İzmir’in ‘hesaplaşma listesi’ ve Özgür Özel’in cesur çıkışı
CHP Genel Başkanı Özgür Özel’in Tarihi Havagazı Fabrikası’ndaki programda yaptığı açıklamaları dinlerken şu soruyu sordum kendime: Türkiye siyasetinde ne zaman bu kadar açık ve net konuşan liderler görmeye başladık?
Özel, neredeyse hiçbir konuyu muğlak bırakmadan, tüm eleştirileri göğüsleyerek konuşuyor.
Hakkını vermek lazım, bu pek de alışık olmadığımız bir liderlik örneği.
Özel’in İzmir’in "ithal vekil" sorununa dair yaptığı özeleştiri, siyaset sahnesinde görmeyi özlediğimiz bir tavır. “İzmir’e borcumuz var.

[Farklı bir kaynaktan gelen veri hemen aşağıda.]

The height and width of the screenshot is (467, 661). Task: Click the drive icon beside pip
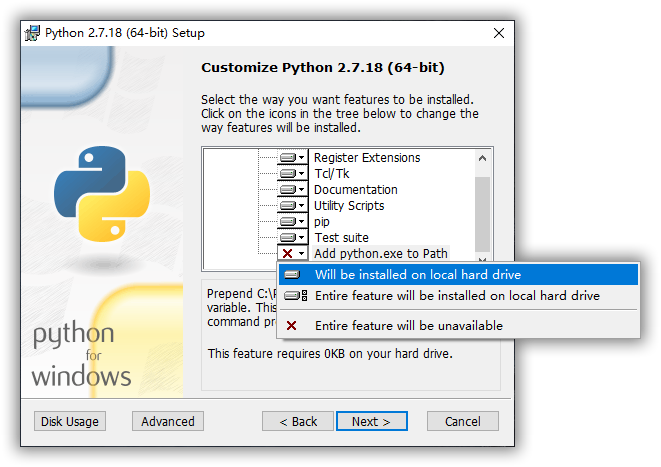coord(288,222)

Önümüzdeki dönemde İzmir ile bir helalleşme listesi olacak” sözleri, İzmir seçmenine verilen sözlerin sadece bir vaat olarak kalmayacağının garantisi gibi. Diğer genel başkan yardımcılarının performansını eleştirmesi ise cesaret isteyen bir adım.
Çünkü siyaset, genellikle içerideki yanlışları sümen altı etmekle meşhurdur.

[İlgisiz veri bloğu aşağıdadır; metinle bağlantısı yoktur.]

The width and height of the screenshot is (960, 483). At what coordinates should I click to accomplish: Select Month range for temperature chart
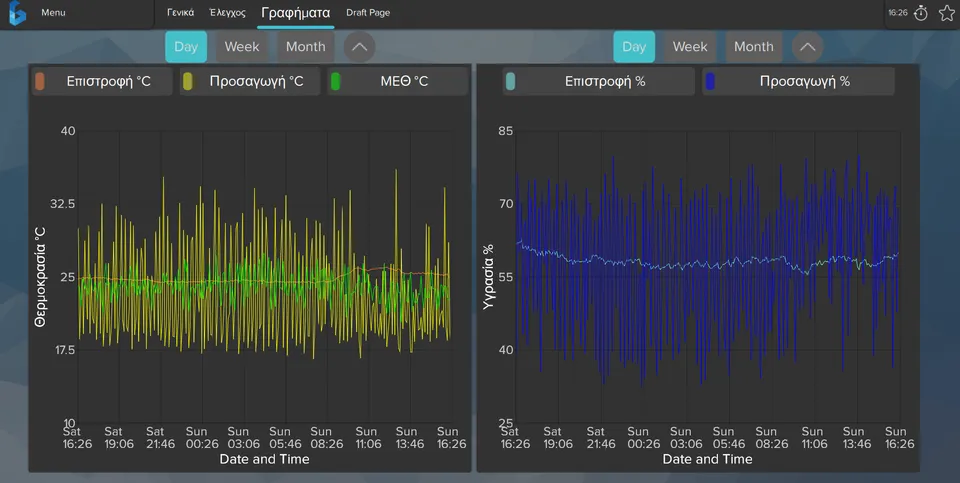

Peki, “Helalleşme listesi” gerçekten de bu sorunu çözebilir mi?
Bunu zaman gösterecek, ama en azından bir irade beyanı var. İzmir sokaklarında milletvekillerini göreceğimizi söyleyen Özel, bakalım bu sözünü ne kadar hayata geçirecek.
"Ben cumhurbaşkanı adayı değilim, görevim doğru adayı belirlemek." Şu cümle, Türkiye siyasetinde görmeye alışık olmadığımız bir erdem. Koltuk hırsından uzak, partiyi birinci parti yapmayı hedefleyen bir genel başkan portresi. Özel, hem iç hem de dış politikanın karmaşasında CHP’yi güçlü bir noktaya taşımayı hedefliyor. 1970’lerde Ecevit nasıl bir dönüm noktası olduysa, Özel de kendi dönemini böyle tanımlıyor.

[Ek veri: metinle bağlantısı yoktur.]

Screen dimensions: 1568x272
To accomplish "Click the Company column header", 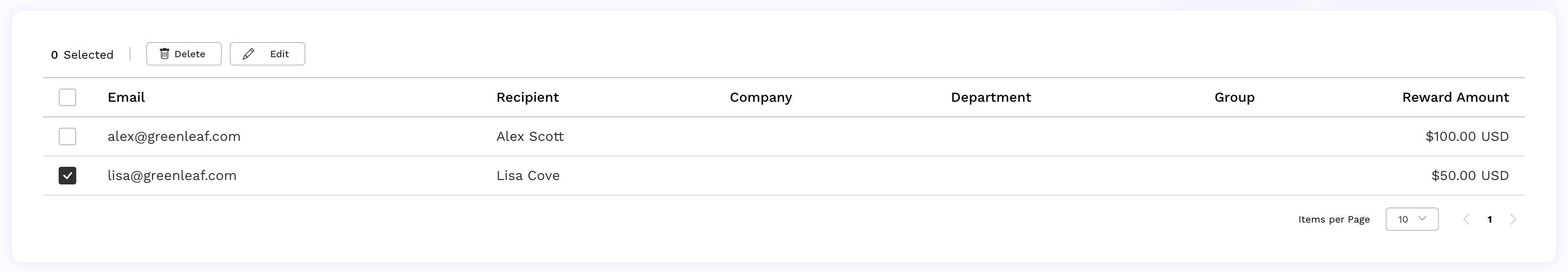I will [x=761, y=97].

Ege’de AK Parti’nin Eksikliği: Siyasetin Yeni Renkleri
“Tayyip Bey, Ege’de yoksunuz.” Özel’in bu sözü, siyasette esprili bir meydan okuma. Ege’nin tüm belediyelerini kazanan CHP, bu başarısını seçim sandığına yansıtabilecek mi?
İşte asıl mesele bu. Özel’in “sol politikalar yapacağız, o da sağcıların hoşuna gidecek” yaklaşımı, merkez siyasetin diliyle halkçı politikaları birleştirme stratejisini ortaya koyuyor.
Ekonomik Darbe Girişimi: Yeni Bir Kavram mı?
Belediyelere yönelik mali kısıtlamaları “ekonomik darbe girişimi” olarak nitelendiren Özel, oldukça güçlü bir söylem geliştirmiş. Askeri darbe ile ekonomik müdahaleyi aynı kötücül zihniyetin ürünü olarak tanımlaması, bu tartışmayı yeni bir boyuta taşıyor. Seçilmişlere yönelik bu tür engellemelerin sadece belediye başkanlarına değil, o başkanları seçen halka da bir saygısızlık olduğunu söylemesi ise siyaset dilinin halkla buluştuğu bir nokta.
Özgür Özel’in Farkı Nerede?
Bu açıklamalardan anlaşılıyor ki Özgür Özel, sıradan bir genel başkan değil. Açık sözlülüğü, sorunları doğrudan dile getirmesi ve çözüm önerileri sunması, onu siyasetin farklı bir noktasına taşıyor. İzmir’in 9 aylık değerlendirmesini yapmak üzere hazırlanan raporlardan çıkan sonuçları dikkate alacağını söylemesi de bu sürecin şeffaf bir şekilde ilerleyeceğini gösteriyor.
Ama gelin görün ki, siyasette özeleştiri ve açık sözlülük her zaman alkışlanmaz. Özel, hem parti içi muhalefetle hem de dışardan gelen baskılarla uğraşırken, aynı zamanda halkın beklentilerini de karşılamak zorunda. Yani işi kolay değil.
Sonuç Olarak; Özgür Özel’in açıklamaları, siyasette özlenen bir liderlik tarzını gösteriyor. Ancak, vaatlerini yerine getirip getiremeyeceği zamanla belli olacak. İzmir seçmeni, “notu en kıt seçmen” olarak tanımlandıysa, bunu hak etmek istemeyen bir lider profiliyle karşı karşıya. Bakalım, İzmir’e olan borcunu ne kadar sürede kapatacak?